By Josephine Winslow Johnson
Simon & Schuster, 1934
A fictional account of one family’s experience on the land, Josephine Winslow Johnson’s best-selling novel won the Pulitzer Prize before sinking into undeserved obscurity. The Haldmarnes leave an unnamed city for the countryside when Father loses a good job in a lumber mill and with it any hope of financial security for his wife and their three daughters. The mortgaged farm to which the family moves yields little: The novel’s central section is a day-by-day reckoning of the land’s collapse into baked and cracking clay during the killing drought in the Great Plains of the 1930s. “Now in November” is one of the most convincing and hair-raising depictions of the Dust Bowl in the literature of the Depression. Unfortunately, history would find room for only one Dust Bowl novel, John Steinbeck’s “The Grapes of Wrath.”
2. The Big Money
By John Dos Passos
Harcourt, Brace, 1936
Norman Mailer often said that John Dos Passos had written the great American novel in the three volumes of the “U.S.A.” trilogy. “The Big Money” was the final volume in the series, and its success put Dos Passos on the cover of Time magazine.

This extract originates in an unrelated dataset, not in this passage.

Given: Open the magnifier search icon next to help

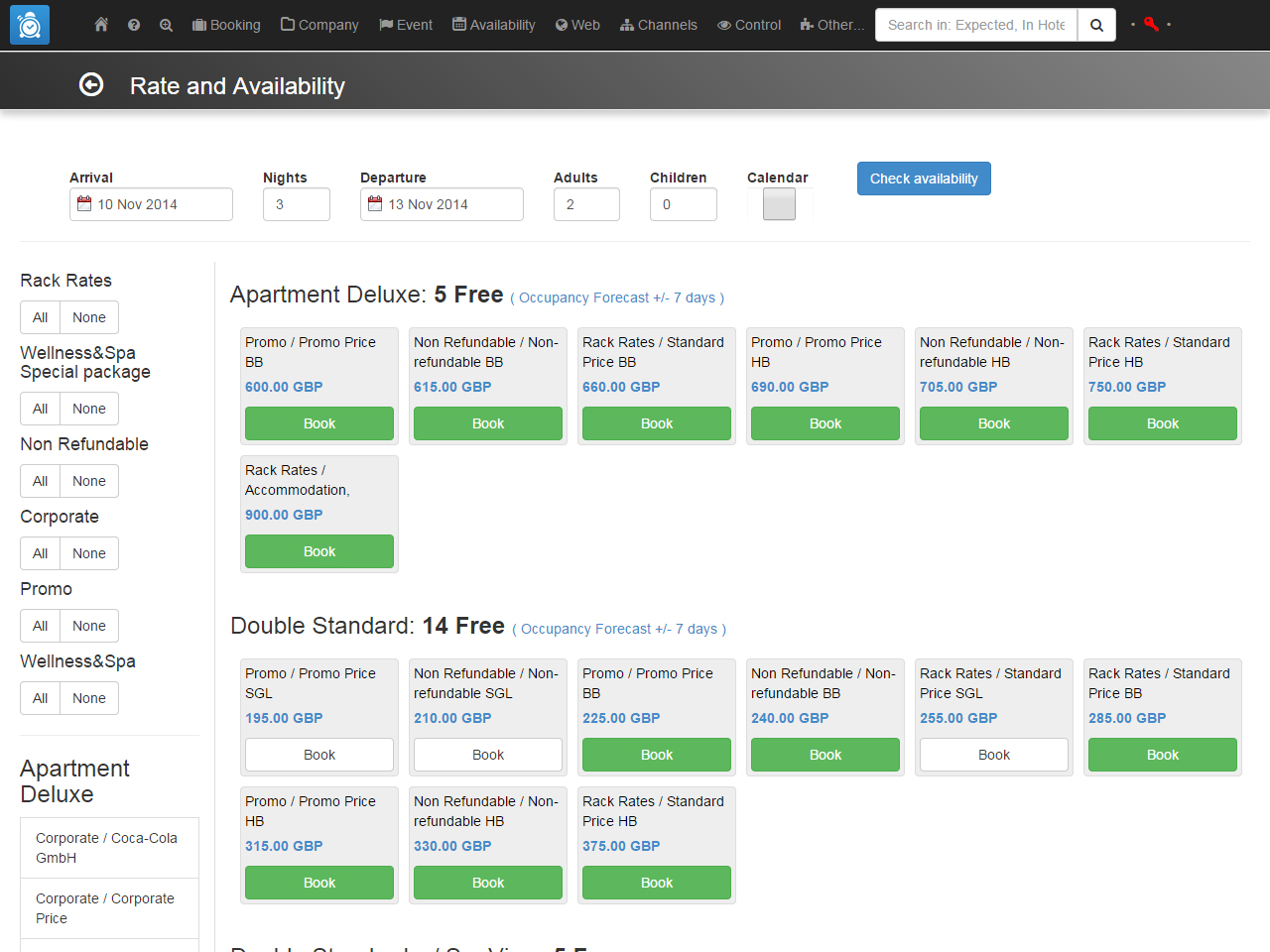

The novel deploys several narrative techniques in an effort to tell the whole story of America’s march toward the Crash. Long conventional storylines alternate with stream-of-consciousness monologues, brief biographies of famous and infamous Americans, and “newsreels” made up of newspaper headlines, popular songs and advertising slogans. “The Big Money” opens at the end of World War I and concludes in the early years of the Depression. The final scene presents a vagrant trying to hitch a ride: The open road to American opportunity has become a dead end. Dos Passos’s sustained, bitter and often funny exposé of Roaring Twenties excess is the best fictional explanation ever written of how Americans got themselves in the biggest economic mess in their history.